** Task inputs follows **
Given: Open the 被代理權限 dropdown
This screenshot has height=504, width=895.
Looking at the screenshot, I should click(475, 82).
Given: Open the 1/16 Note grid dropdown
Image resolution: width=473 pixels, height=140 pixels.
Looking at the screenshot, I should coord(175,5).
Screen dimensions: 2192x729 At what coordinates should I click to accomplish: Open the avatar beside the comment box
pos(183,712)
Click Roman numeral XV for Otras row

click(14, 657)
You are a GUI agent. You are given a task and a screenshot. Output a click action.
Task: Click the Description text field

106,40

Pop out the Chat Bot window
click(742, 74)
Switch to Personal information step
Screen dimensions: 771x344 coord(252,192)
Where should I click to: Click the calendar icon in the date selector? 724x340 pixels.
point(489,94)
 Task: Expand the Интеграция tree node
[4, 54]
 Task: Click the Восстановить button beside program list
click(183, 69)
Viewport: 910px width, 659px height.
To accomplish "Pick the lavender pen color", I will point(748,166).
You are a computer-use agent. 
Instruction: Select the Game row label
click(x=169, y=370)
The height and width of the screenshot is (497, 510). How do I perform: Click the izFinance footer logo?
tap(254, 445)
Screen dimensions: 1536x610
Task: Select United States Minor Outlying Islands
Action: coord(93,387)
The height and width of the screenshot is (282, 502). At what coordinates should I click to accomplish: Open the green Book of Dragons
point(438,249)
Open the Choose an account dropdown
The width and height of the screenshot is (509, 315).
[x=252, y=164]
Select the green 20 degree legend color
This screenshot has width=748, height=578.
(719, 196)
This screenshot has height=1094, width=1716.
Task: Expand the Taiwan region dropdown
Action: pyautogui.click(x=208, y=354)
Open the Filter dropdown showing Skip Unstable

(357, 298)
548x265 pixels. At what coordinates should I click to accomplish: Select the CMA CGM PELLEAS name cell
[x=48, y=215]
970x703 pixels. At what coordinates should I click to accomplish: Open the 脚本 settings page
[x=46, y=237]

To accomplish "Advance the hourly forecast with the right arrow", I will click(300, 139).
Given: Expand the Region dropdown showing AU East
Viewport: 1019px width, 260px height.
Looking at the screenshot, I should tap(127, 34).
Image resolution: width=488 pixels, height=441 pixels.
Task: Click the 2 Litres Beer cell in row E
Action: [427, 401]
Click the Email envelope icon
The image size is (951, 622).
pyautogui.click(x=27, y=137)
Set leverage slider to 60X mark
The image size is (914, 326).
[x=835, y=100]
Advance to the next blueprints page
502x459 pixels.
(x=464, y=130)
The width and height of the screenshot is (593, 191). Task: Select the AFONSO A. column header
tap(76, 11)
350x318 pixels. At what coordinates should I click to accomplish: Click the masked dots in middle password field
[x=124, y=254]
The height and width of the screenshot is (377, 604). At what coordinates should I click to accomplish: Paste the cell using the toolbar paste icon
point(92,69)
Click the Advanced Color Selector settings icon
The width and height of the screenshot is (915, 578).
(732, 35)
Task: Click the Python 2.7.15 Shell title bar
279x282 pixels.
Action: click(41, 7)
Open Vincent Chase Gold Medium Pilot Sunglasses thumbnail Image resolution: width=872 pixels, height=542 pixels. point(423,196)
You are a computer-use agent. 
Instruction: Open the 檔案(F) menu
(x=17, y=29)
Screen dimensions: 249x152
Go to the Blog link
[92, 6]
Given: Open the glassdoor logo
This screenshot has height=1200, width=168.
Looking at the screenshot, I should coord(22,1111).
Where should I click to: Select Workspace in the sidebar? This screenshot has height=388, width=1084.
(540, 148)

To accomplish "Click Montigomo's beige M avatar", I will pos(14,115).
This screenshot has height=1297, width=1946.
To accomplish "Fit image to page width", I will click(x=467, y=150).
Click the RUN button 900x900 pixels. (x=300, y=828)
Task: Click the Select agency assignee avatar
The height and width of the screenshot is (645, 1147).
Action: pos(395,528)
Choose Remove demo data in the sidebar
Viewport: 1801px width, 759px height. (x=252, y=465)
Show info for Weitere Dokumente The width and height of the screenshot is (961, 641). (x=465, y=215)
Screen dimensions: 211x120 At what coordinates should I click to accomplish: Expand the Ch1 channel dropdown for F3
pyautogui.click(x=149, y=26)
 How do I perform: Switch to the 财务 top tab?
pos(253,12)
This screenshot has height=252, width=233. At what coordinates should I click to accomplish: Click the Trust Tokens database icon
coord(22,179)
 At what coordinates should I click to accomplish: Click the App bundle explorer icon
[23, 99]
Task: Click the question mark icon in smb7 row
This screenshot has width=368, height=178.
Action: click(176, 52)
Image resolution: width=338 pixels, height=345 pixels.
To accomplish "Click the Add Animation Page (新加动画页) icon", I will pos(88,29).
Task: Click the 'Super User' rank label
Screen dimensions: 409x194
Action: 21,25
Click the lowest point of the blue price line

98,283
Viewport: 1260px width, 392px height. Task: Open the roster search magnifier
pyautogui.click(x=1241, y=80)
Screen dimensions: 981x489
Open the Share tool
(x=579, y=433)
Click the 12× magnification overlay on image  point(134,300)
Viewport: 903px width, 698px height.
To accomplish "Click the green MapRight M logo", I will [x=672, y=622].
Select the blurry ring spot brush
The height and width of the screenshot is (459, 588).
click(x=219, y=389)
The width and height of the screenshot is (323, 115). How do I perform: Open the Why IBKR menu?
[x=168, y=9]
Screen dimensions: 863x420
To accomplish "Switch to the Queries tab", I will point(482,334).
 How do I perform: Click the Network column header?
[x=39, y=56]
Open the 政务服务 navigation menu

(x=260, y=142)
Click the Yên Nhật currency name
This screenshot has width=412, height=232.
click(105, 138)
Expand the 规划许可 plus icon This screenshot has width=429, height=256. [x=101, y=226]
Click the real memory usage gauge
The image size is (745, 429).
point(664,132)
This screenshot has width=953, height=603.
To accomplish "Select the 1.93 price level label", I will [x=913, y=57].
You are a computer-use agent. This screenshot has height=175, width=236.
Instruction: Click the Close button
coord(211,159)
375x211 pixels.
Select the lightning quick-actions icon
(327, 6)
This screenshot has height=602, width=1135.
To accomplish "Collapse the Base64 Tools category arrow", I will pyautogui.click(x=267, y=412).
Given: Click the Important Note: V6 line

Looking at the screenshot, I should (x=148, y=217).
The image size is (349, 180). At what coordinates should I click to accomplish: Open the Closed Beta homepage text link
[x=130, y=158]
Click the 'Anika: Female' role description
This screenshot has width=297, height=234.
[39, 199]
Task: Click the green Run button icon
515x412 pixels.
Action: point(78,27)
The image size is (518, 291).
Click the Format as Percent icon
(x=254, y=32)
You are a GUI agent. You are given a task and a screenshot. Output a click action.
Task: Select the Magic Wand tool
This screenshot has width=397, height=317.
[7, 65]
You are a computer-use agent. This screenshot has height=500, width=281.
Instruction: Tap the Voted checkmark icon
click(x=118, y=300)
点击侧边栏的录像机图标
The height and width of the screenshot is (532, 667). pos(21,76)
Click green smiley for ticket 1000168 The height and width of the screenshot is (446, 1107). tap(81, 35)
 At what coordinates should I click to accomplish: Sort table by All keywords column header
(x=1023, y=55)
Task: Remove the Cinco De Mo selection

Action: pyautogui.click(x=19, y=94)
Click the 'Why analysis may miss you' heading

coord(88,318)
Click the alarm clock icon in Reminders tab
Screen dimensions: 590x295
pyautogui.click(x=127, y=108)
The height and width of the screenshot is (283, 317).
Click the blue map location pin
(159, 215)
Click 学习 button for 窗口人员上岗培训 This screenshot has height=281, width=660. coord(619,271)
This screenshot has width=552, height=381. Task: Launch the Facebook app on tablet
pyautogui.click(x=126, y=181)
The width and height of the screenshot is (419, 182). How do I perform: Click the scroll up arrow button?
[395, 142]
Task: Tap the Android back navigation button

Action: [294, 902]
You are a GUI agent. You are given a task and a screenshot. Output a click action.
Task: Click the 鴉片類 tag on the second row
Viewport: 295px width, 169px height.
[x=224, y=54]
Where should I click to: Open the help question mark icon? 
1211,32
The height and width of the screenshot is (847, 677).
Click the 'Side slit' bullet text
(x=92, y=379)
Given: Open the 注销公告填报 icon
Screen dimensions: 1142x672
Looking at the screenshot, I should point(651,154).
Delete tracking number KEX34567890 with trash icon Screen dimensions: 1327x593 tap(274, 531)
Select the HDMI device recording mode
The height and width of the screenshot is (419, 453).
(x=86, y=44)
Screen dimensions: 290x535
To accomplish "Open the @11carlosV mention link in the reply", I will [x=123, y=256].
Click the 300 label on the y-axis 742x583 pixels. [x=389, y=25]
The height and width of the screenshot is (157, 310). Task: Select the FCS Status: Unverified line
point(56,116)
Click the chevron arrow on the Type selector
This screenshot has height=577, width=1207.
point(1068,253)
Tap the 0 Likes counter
** End of Task inputs **
Problem requirements
Output the lines above exactly, but only those between the line holding "This screenshot has width=397, height=317." and the line holding "Click green smiley", inclusive.

The answer
This screenshot has width=397, height=317.
[7, 65]
You are a computer-use agent. This screenshot has height=500, width=281.
Instruction: Tap the Voted checkmark icon
click(x=118, y=300)
点击侧边栏的录像机图标
The height and width of the screenshot is (532, 667). pos(21,76)
Click green smiley for ticket 1000168 The height and width of the screenshot is (446, 1107). tap(81, 35)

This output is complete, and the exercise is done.